Pregnancy can be an important motivator for behavior change, [
39,
40] and there is a need to build tobacco use counseling capacity among clinicians (i.e., physicians and nurses) delivering care to pregnant women in Egypt. Preconception and prenatal visits may be an opportunity to promote SHS education and smoking cessation among both men and women. These are windows of opportunity, according to the “teachable moment concept,” in which both men and women are more receptive to health care providers’ advice and to behavioral change interventions that can affect the health of their future child [
3]. While few women report actually receiving tobacco counseling, [
26] for those who do, behavioral treatments during pregnancy are consistently effective in helping pregnant women quit smoking [
41,
42]. To be successful, however, health care providers need to be further trained on smoking cessation counseling and general knowledge about the importance of tobacco control.
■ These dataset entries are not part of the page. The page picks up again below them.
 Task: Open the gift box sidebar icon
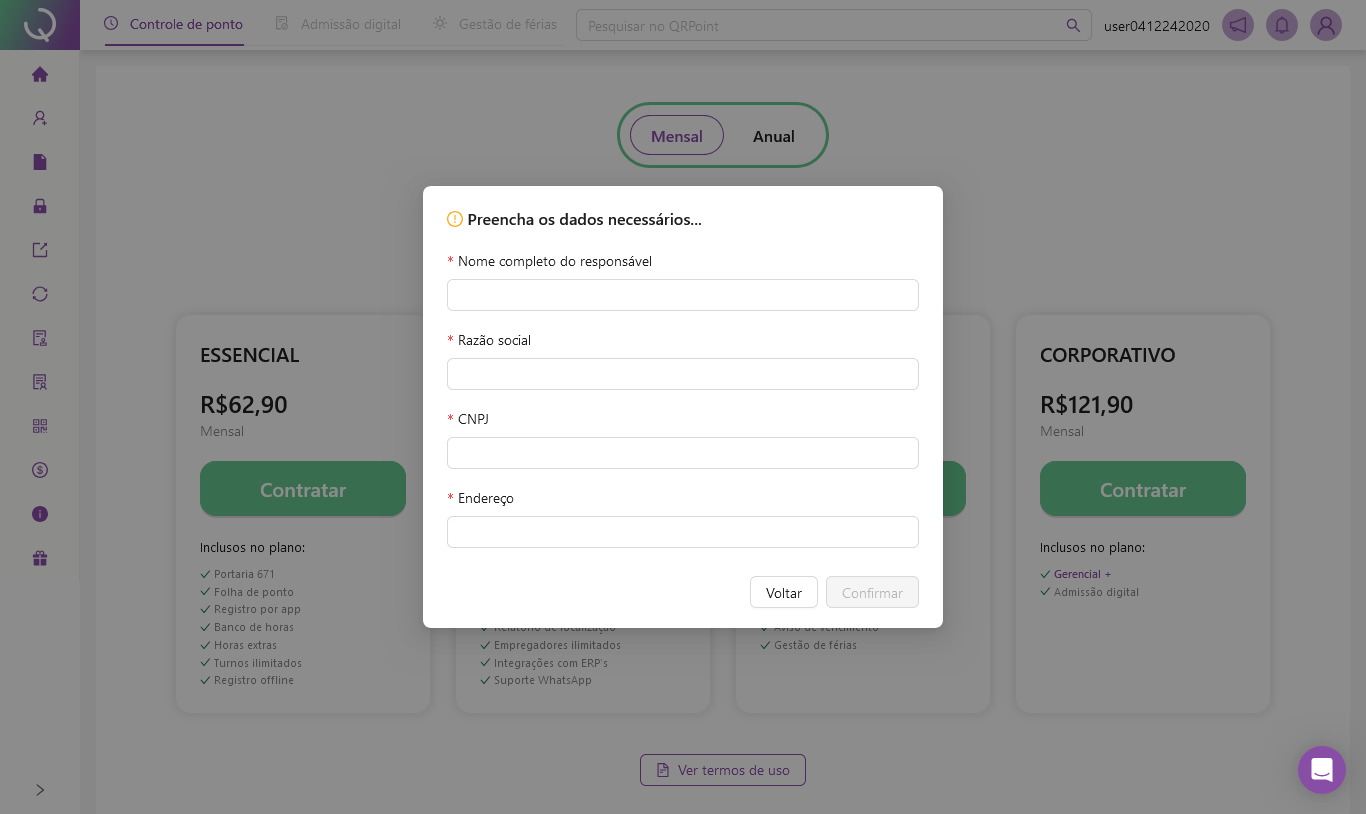click(40, 558)
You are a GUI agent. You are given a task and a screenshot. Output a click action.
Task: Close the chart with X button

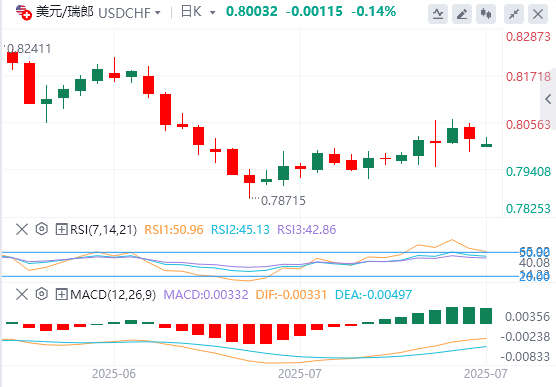pyautogui.click(x=538, y=14)
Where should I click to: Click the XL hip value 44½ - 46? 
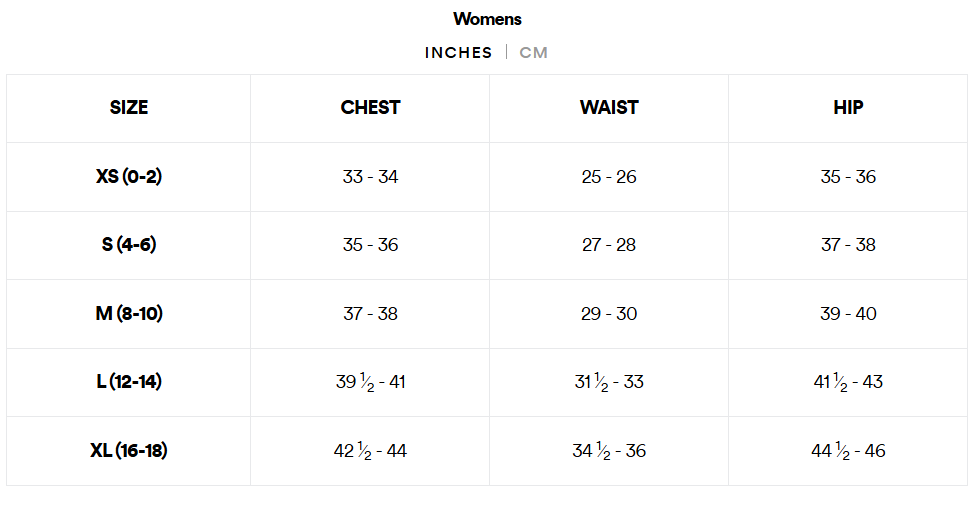848,451
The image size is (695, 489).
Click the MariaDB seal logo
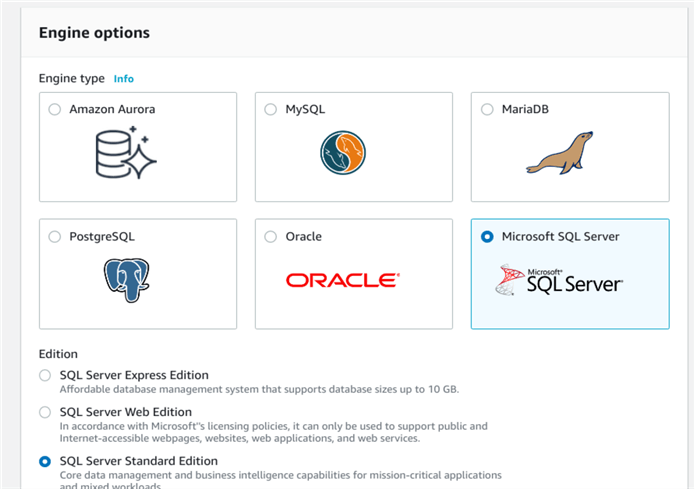click(559, 153)
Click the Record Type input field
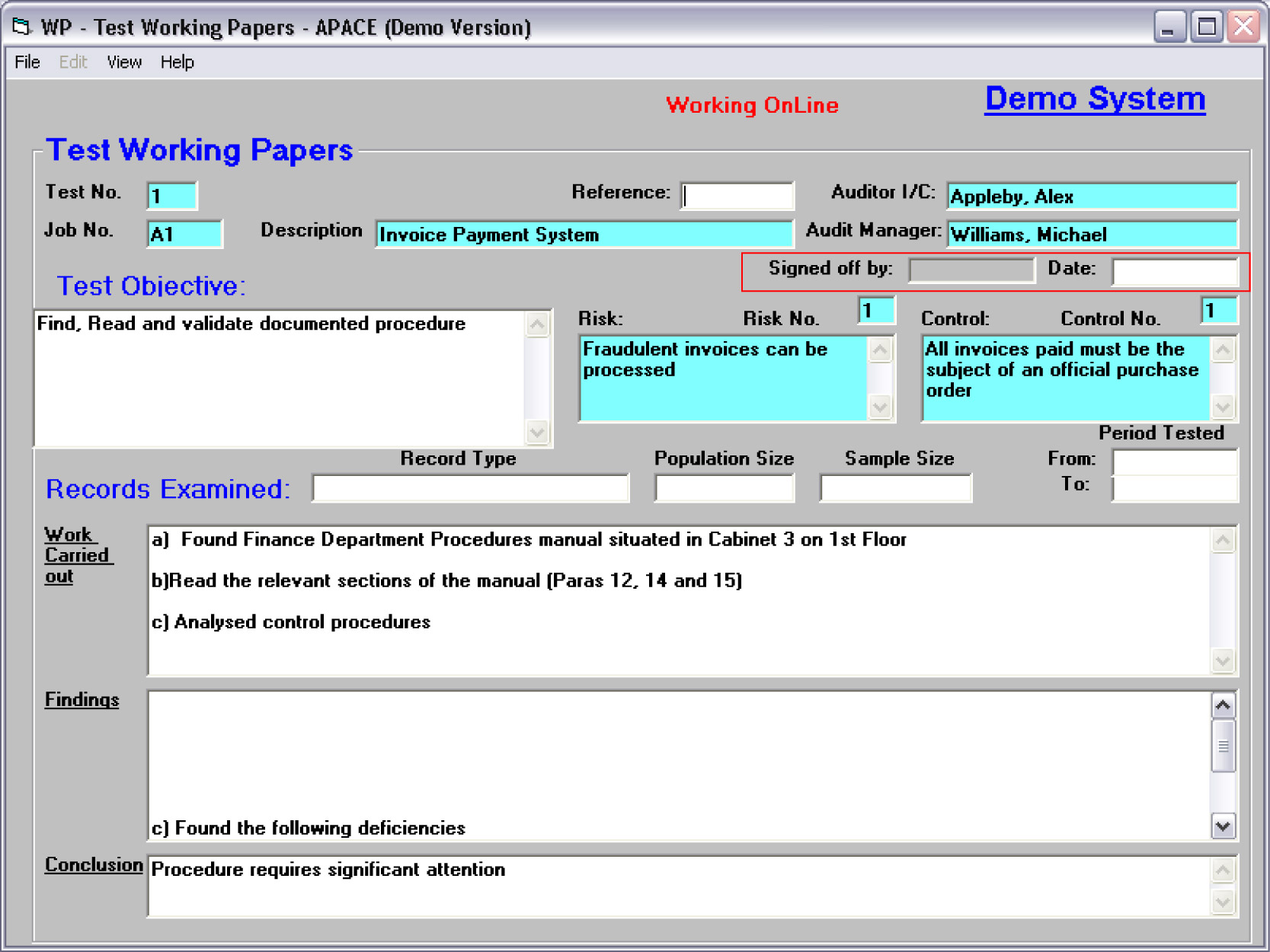Screen dimensions: 1270x952 (470, 488)
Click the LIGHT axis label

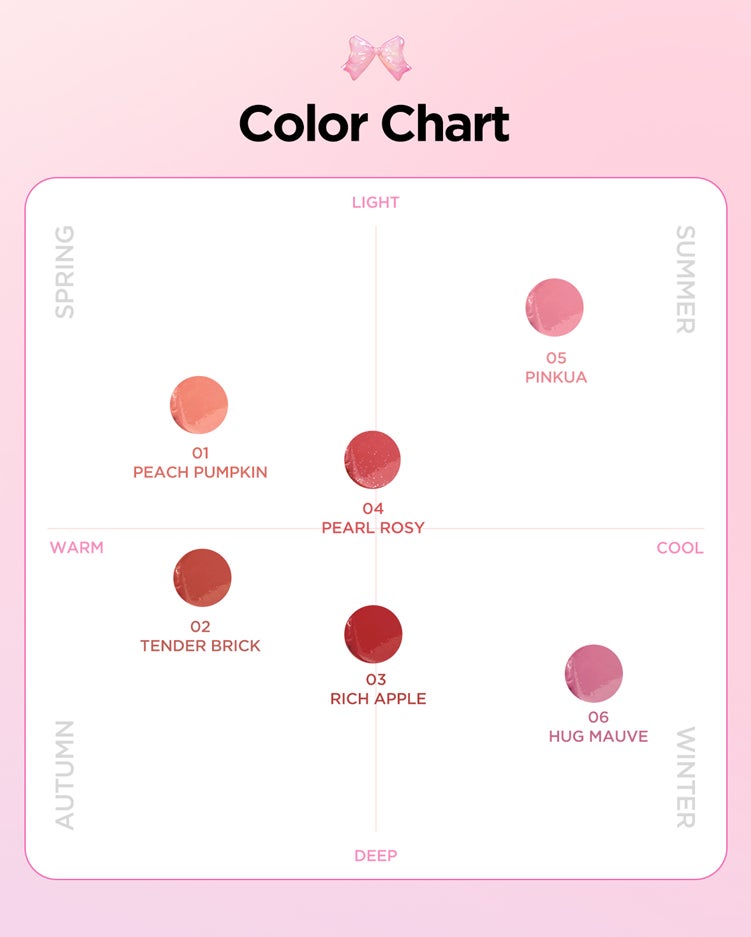pyautogui.click(x=375, y=203)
Lack of support from a health care provider has been cited as a barrier to engaging in SHS avoidance behaviors [
22]. Despite this need, many providers are not equipped to provide smoking counseling or tobacco control education, with barely half of health care providers in Egypt reporting high SHS knowledge or a supportive attitude toward preventing SHS exposure [
43].
In addition to increased education among patients and clinicians, there is a need for stricter enforcement of clean air laws. While enforcement appears to have been successful in some settings (e.g., metro system, airports) in Egypt, it is not consistently applied in workplaces and other public settings such as restaurants, placing even those with suitable SHS avoidance behaviors at high risk of exposure [
3,
25]. While there is support for smoke-free public spaces, [
44] there have been barriers to implementing non-smoking spaces, [
21,
22,
43,
45] and current policies allow for non-smoking areas within public places, which has been demonstrated to be an ineffective approach to SHS protection [
21,
46]. There needs to be a movement toward banning smoking entirely in public places, both indoors and outdoors, which not only leads to decreased SHS exposure, but has been shown to promote smoking cessation [
47‐
50].
This study had a few limitations. First, we recruited pregnant women from the largest public maternity hospital and two private obstetric clinics in Cairo to minimize selection bias and maximize the generalizability of the findings. However, the small sample size and targeted recruitment approach, as well as the data collection having occurred in 2015–2016, are likely to limit the generalizability of this data. In addition, the survey did not differentiate between potential different sources of SHS outside of the home, making the assessment of factors contributing to these exposure sources infeasible. However, understanding SHS exposure sources within the home remains important, as most nonsmoking policies are limited to public places, leaving pregnant women vulnerable to SHS exposure in their households [
3,
26]. The sample size is sufficiently large to identify potential patterns in SHS exposure in the home. We also excluded women with any reported complications in their current pregnancy, which might have masked additional SHS exposure in pregnancy. Second, this study is cross-sectional and retrospective in nature, capturing participants late in their pregnancy and therefore limiting our ability to assess the relations of potentially time-varying measures. Furthermore, most study measures were self-reported, which may lead to social-desirability bias, diminishing the detection of smoking exposure. Additional research examining these associations longitudinally and beginning at earlier stages of pregnancy—or even preconception—may reveal insights that could guide the targeting of anti-tobacco messages to women of reproductive age.